*** The data ***

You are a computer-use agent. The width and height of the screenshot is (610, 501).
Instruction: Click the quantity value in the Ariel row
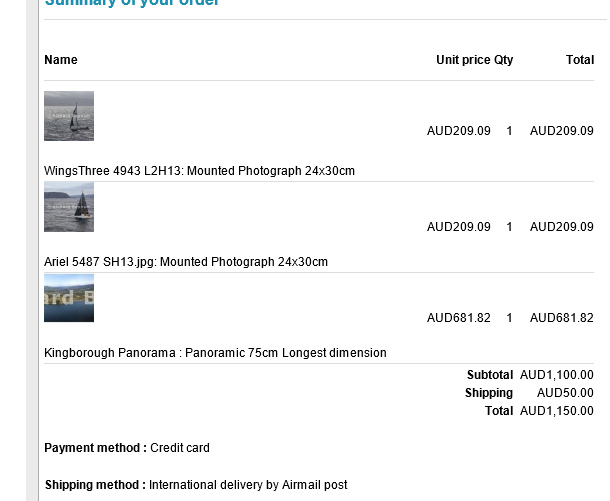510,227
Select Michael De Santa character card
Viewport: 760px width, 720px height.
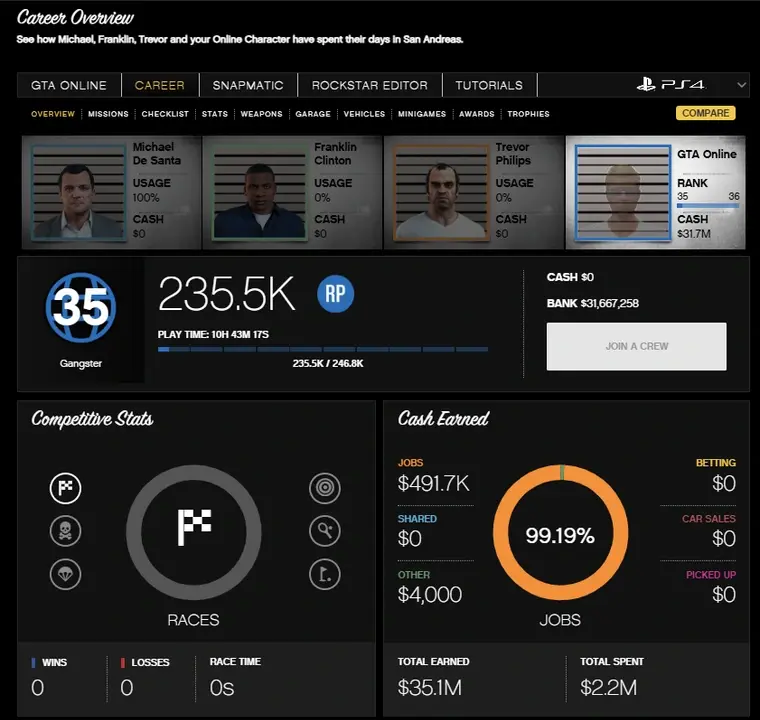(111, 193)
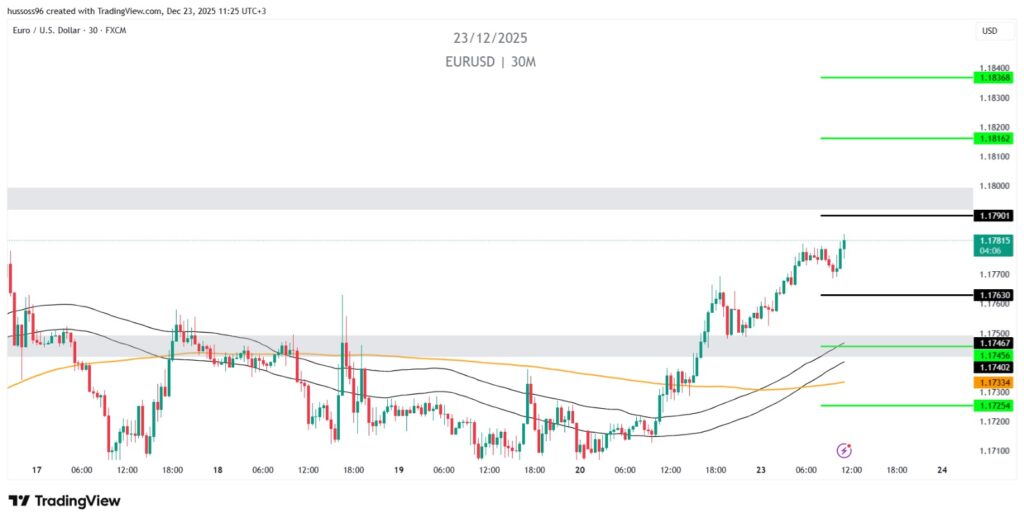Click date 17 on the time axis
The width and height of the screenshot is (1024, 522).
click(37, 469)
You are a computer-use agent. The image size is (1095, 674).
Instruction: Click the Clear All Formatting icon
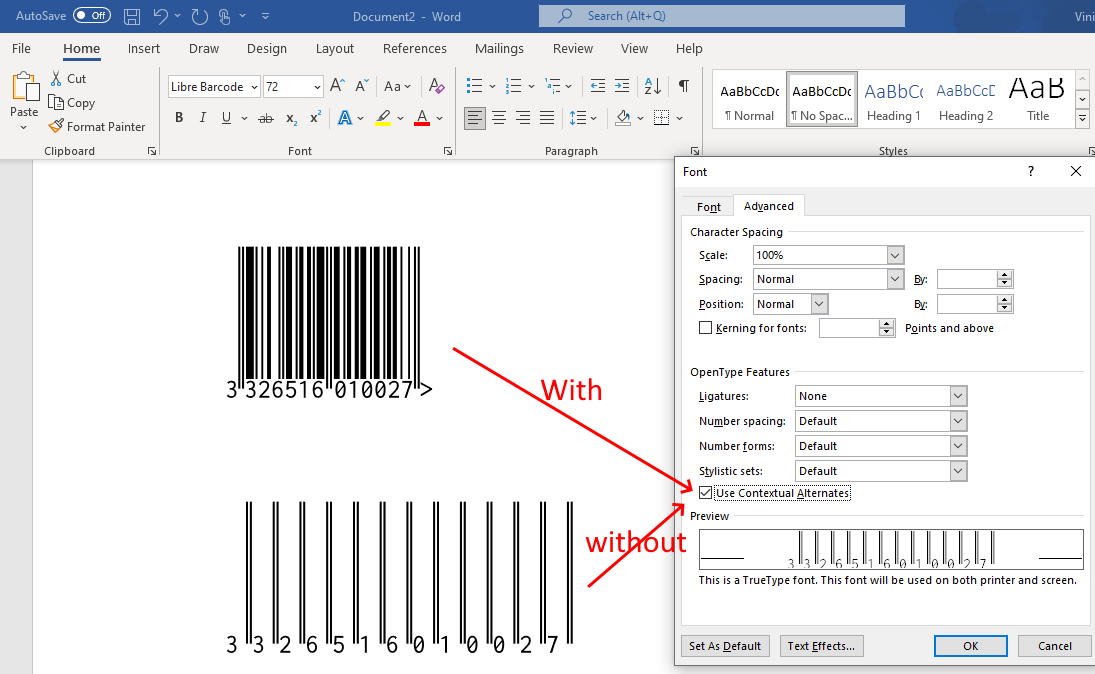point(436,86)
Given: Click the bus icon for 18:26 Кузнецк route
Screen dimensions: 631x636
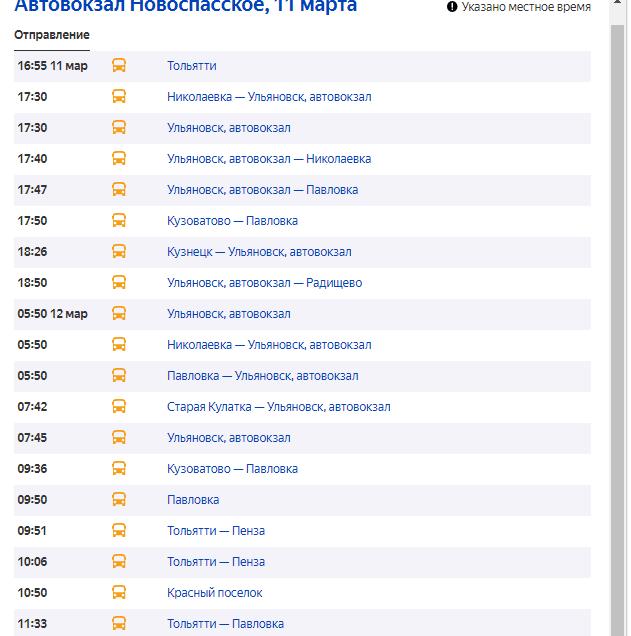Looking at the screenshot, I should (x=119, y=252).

***

Exercise instructions >> An exact copy of all the entries above is required, with every picture left out.

Response below >>
You are a computer-use agent. The width and height of the screenshot is (610, 501).
Instruction: Click the quantity value in the Ariel row
510,227
Select Michael De Santa character card
Viewport: 760px width, 720px height.
(111, 193)
Click date 17 on the time axis
The width and height of the screenshot is (1024, 522).
click(37, 469)
You are a computer-use agent. The image size is (1095, 674).
Instruction: Click the Clear All Formatting icon
point(436,86)
Given: Click the bus icon for 18:26 Кузнецк route
Screen dimensions: 631x636
Looking at the screenshot, I should (x=119, y=252).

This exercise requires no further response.